» Stated task: Count the lines below that contain the string "toolbar", matching case exactly, and reply with only the number.

» Data listing:
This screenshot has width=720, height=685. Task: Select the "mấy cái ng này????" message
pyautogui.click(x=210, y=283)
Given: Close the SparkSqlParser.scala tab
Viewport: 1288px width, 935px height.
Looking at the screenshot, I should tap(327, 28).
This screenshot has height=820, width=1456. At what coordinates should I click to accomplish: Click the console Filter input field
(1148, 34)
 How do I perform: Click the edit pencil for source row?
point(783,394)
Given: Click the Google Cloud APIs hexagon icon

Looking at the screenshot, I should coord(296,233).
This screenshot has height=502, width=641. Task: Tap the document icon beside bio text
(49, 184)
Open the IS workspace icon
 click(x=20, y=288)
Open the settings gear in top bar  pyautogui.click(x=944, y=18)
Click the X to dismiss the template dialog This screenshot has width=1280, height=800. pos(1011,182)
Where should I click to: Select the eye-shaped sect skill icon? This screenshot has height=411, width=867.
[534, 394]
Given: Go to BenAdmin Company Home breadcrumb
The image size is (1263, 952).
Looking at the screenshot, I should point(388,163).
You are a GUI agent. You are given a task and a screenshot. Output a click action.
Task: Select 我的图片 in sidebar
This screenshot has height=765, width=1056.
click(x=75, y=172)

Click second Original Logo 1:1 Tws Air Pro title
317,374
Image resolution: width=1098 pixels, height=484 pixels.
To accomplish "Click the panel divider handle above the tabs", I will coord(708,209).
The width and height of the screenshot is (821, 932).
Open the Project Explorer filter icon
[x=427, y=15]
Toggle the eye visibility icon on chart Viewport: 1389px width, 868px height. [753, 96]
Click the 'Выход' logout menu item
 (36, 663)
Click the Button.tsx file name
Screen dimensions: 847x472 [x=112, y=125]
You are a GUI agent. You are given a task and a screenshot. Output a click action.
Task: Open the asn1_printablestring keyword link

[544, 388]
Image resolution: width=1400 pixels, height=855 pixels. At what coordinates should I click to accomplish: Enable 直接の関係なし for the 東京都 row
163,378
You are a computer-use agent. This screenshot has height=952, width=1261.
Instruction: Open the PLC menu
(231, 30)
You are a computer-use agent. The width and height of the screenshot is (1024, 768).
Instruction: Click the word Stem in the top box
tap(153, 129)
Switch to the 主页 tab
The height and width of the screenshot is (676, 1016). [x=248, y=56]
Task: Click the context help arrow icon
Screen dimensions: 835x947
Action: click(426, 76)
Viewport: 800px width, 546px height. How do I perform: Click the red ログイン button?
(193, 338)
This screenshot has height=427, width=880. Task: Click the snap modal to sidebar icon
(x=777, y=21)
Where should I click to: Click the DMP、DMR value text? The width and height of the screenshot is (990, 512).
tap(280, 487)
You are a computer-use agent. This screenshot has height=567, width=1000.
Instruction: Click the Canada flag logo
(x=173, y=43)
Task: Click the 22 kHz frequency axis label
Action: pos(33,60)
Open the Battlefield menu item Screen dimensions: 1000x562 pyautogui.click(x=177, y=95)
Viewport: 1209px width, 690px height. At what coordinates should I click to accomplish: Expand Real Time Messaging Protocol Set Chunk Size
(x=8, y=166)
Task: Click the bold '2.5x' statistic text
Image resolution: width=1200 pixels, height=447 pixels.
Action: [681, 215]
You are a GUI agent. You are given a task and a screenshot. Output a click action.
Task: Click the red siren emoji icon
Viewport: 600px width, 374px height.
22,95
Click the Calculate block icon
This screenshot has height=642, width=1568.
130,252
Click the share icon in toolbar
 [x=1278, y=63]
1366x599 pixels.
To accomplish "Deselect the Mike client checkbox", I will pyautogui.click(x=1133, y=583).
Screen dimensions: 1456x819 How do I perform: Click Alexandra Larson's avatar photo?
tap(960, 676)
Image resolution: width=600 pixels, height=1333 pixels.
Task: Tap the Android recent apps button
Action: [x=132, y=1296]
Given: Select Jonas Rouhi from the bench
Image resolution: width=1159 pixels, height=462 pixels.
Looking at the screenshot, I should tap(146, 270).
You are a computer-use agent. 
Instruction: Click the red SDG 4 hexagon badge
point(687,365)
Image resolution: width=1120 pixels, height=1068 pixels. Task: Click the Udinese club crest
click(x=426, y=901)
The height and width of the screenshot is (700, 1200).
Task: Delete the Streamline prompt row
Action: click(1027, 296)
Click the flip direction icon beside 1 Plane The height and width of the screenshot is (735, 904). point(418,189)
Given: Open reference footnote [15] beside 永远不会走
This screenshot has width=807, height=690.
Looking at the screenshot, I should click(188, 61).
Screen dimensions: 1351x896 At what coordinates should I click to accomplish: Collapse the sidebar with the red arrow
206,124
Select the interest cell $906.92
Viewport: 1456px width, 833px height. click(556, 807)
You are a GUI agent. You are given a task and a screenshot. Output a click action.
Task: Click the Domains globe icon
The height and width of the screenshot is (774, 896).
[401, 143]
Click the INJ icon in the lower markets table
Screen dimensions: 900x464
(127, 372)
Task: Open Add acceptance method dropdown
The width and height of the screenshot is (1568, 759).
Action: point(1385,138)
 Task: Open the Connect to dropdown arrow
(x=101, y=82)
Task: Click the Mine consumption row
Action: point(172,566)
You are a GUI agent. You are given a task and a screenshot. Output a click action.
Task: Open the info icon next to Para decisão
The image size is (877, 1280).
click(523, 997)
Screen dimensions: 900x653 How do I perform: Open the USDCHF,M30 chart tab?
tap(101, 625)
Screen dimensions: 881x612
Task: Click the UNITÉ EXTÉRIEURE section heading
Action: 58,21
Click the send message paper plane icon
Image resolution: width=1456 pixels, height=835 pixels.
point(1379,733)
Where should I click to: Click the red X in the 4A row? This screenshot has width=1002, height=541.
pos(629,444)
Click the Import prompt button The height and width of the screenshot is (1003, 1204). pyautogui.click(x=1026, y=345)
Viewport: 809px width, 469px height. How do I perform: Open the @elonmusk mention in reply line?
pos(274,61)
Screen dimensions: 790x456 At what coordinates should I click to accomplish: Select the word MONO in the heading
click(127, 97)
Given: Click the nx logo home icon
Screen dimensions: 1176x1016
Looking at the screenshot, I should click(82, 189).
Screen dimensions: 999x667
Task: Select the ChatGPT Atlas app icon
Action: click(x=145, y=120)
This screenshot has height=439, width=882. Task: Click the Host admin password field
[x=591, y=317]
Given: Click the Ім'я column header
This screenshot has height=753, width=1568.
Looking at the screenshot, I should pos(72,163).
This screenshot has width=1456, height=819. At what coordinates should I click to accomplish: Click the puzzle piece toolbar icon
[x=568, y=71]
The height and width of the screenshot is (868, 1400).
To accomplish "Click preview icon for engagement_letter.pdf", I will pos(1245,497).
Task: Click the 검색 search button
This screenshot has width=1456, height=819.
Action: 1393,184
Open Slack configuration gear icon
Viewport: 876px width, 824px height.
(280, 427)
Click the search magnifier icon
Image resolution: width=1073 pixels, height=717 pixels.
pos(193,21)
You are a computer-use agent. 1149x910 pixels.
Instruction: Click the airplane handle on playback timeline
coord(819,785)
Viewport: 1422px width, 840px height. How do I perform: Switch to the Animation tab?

» The reply: 2